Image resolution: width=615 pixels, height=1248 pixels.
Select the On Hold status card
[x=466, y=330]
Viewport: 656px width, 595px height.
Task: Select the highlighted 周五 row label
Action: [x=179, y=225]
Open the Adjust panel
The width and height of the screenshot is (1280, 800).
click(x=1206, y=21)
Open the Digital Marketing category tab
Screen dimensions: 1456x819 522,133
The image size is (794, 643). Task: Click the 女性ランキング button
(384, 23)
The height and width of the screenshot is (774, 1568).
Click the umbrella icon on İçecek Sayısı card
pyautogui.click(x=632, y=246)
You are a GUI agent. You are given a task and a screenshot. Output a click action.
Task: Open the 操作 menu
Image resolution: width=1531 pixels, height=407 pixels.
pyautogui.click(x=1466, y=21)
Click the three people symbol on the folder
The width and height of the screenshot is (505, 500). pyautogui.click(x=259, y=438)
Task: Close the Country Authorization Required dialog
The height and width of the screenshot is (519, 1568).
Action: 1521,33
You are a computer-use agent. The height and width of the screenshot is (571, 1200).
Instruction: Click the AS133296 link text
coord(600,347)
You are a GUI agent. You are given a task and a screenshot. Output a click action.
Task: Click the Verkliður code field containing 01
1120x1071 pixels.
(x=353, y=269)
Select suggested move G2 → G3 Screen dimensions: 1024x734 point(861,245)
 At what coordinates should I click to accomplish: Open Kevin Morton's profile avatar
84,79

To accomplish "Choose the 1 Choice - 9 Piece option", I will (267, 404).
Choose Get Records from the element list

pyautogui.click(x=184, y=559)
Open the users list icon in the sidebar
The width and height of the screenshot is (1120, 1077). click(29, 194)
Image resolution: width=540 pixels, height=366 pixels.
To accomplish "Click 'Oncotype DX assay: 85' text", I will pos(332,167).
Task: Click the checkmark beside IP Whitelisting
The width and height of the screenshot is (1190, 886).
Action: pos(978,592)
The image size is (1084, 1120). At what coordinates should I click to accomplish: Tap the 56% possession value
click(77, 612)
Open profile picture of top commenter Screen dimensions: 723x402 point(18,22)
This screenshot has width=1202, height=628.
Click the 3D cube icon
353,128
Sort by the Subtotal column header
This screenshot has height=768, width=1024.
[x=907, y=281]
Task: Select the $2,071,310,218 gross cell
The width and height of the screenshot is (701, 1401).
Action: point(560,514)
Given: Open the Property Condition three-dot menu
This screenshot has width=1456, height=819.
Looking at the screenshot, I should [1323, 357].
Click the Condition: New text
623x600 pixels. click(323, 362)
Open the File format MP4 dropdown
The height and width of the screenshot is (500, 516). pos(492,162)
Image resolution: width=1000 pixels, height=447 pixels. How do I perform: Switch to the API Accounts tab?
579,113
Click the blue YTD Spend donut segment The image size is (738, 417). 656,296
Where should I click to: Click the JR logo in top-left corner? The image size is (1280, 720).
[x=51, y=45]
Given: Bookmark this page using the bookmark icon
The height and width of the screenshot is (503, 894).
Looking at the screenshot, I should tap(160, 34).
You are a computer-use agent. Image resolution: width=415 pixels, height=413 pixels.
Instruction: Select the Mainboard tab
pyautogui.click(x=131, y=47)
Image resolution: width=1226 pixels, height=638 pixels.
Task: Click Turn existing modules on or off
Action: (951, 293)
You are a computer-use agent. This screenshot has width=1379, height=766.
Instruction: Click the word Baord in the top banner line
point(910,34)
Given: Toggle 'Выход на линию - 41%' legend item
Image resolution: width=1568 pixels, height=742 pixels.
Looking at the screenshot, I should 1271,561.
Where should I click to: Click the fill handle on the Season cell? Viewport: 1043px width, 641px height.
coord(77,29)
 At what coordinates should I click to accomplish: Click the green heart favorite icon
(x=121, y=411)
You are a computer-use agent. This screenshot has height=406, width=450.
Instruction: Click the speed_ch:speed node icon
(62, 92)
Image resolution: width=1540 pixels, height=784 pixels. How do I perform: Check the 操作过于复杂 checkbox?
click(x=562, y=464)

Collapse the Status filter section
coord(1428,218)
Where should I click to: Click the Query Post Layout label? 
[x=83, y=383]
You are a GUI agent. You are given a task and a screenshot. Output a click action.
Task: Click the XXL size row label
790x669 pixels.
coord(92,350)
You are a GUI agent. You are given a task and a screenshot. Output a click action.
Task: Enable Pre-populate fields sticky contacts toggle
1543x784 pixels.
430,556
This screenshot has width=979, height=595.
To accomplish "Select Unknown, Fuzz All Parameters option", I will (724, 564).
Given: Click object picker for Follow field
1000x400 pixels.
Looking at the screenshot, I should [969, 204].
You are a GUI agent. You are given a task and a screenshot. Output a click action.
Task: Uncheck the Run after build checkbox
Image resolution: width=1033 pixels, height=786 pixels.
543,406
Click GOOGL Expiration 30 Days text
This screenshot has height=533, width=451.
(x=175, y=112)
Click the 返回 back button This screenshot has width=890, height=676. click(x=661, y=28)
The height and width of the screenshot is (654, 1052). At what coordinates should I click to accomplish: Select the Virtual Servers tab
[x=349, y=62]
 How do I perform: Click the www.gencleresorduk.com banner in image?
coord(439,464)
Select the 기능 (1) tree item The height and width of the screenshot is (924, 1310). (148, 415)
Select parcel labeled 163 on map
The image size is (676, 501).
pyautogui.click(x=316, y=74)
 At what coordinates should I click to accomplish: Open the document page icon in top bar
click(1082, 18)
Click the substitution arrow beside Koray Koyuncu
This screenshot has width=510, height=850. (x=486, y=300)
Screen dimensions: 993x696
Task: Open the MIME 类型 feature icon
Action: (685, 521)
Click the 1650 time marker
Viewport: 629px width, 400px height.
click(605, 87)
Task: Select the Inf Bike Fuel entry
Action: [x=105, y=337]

--- --- ---

### WORK REQUEST
Retyping every entry exactly is the whole of the task.

### SOLUTION FOR THIS TASK
Image resolution: width=615 pixels, height=1248 pixels.
Select the On Hold status card
[x=466, y=330]
Viewport: 656px width, 595px height.
Task: Select the highlighted 周五 row label
Action: [x=179, y=225]
Open the Adjust panel
The width and height of the screenshot is (1280, 800).
click(x=1206, y=21)
Open the Digital Marketing category tab
Screen dimensions: 1456x819 522,133
The image size is (794, 643). Task: Click the 女性ランキング button
(384, 23)
The height and width of the screenshot is (774, 1568).
Click the umbrella icon on İçecek Sayısı card
pyautogui.click(x=632, y=246)
You are a GUI agent. You are given a task and a screenshot. Output a click action.
Task: Open the 操作 menu
Image resolution: width=1531 pixels, height=407 pixels.
pyautogui.click(x=1466, y=21)
Click the three people symbol on the folder
The width and height of the screenshot is (505, 500). pyautogui.click(x=259, y=438)
Task: Close the Country Authorization Required dialog
The height and width of the screenshot is (519, 1568).
Action: 1521,33
You are a computer-use agent. The height and width of the screenshot is (571, 1200).
Instruction: Click the AS133296 link text
coord(600,347)
You are a GUI agent. You are given a task and a screenshot. Output a click action.
Task: Click the Verkliður code field containing 01
1120x1071 pixels.
(x=353, y=269)
Select suggested move G2 → G3 Screen dimensions: 1024x734 point(861,245)
 At what coordinates should I click to accomplish: Open Kevin Morton's profile avatar
84,79

To accomplish "Choose the 1 Choice - 9 Piece option", I will (267, 404).
Choose Get Records from the element list

pyautogui.click(x=184, y=559)
Open the users list icon in the sidebar
The width and height of the screenshot is (1120, 1077). click(29, 194)
Image resolution: width=540 pixels, height=366 pixels.
To accomplish "Click 'Oncotype DX assay: 85' text", I will pos(332,167).
Task: Click the checkmark beside IP Whitelisting
The width and height of the screenshot is (1190, 886).
Action: pos(978,592)
The image size is (1084, 1120). At what coordinates should I click to accomplish: Tap the 56% possession value
click(77, 612)
Open profile picture of top commenter Screen dimensions: 723x402 point(18,22)
This screenshot has width=1202, height=628.
Click the 3D cube icon
353,128
Sort by the Subtotal column header
This screenshot has height=768, width=1024.
[x=907, y=281]
Task: Select the $2,071,310,218 gross cell
The width and height of the screenshot is (701, 1401).
Action: point(560,514)
Given: Open the Property Condition three-dot menu
This screenshot has width=1456, height=819.
Looking at the screenshot, I should [1323, 357].
Click the Condition: New text
623x600 pixels. click(323, 362)
Open the File format MP4 dropdown
The height and width of the screenshot is (500, 516). pos(492,162)
Image resolution: width=1000 pixels, height=447 pixels. How do I perform: Switch to the API Accounts tab?
579,113
Click the blue YTD Spend donut segment The image size is (738, 417). 656,296
Where should I click to: Click the JR logo in top-left corner? The image size is (1280, 720).
[x=51, y=45]
Given: Bookmark this page using the bookmark icon
The height and width of the screenshot is (503, 894).
Looking at the screenshot, I should tap(160, 34).
You are a computer-use agent. Image resolution: width=415 pixels, height=413 pixels.
Instruction: Select the Mainboard tab
pyautogui.click(x=131, y=47)
Image resolution: width=1226 pixels, height=638 pixels.
Task: Click Turn existing modules on or off
Action: (951, 293)
You are a computer-use agent. This screenshot has width=1379, height=766.
Instruction: Click the word Baord in the top banner line
point(910,34)
Given: Toggle 'Выход на линию - 41%' legend item
Image resolution: width=1568 pixels, height=742 pixels.
Looking at the screenshot, I should 1271,561.
Where should I click to: Click the fill handle on the Season cell? Viewport: 1043px width, 641px height.
coord(77,29)
 At what coordinates should I click to accomplish: Click the green heart favorite icon
(x=121, y=411)
You are a computer-use agent. This screenshot has height=406, width=450.
Instruction: Click the speed_ch:speed node icon
(62, 92)
Image resolution: width=1540 pixels, height=784 pixels. How do I perform: Check the 操作过于复杂 checkbox?
click(x=562, y=464)

Collapse the Status filter section
coord(1428,218)
Where should I click to: Click the Query Post Layout label? 
[x=83, y=383]
You are a GUI agent. You are given a task and a screenshot. Output a click action.
Task: Click the XXL size row label
790x669 pixels.
coord(92,350)
You are a GUI agent. You are given a task and a screenshot. Output a click action.
Task: Enable Pre-populate fields sticky contacts toggle
1543x784 pixels.
430,556
This screenshot has width=979, height=595.
To accomplish "Select Unknown, Fuzz All Parameters option", I will (724, 564).
Given: Click object picker for Follow field
1000x400 pixels.
Looking at the screenshot, I should [969, 204].
You are a GUI agent. You are given a task and a screenshot. Output a click action.
Task: Uncheck the Run after build checkbox
Image resolution: width=1033 pixels, height=786 pixels.
543,406
Click GOOGL Expiration 30 Days text
This screenshot has height=533, width=451.
(x=175, y=112)
Click the 返回 back button This screenshot has width=890, height=676. click(x=661, y=28)
The height and width of the screenshot is (654, 1052). At what coordinates should I click to accomplish: Select the Virtual Servers tab
[x=349, y=62]
 How do I perform: Click the www.gencleresorduk.com banner in image?
coord(439,464)
Select the 기능 (1) tree item The height and width of the screenshot is (924, 1310). (148, 415)
Select parcel labeled 163 on map
The image size is (676, 501).
pyautogui.click(x=316, y=74)
 At what coordinates should I click to accomplish: Open the document page icon in top bar
click(1082, 18)
Click the substitution arrow beside Koray Koyuncu
This screenshot has width=510, height=850. (x=486, y=300)
Screen dimensions: 993x696
Task: Open the MIME 类型 feature icon
Action: (685, 521)
Click the 1650 time marker
Viewport: 629px width, 400px height.
click(605, 87)
Task: Select the Inf Bike Fuel entry
Action: [x=105, y=337]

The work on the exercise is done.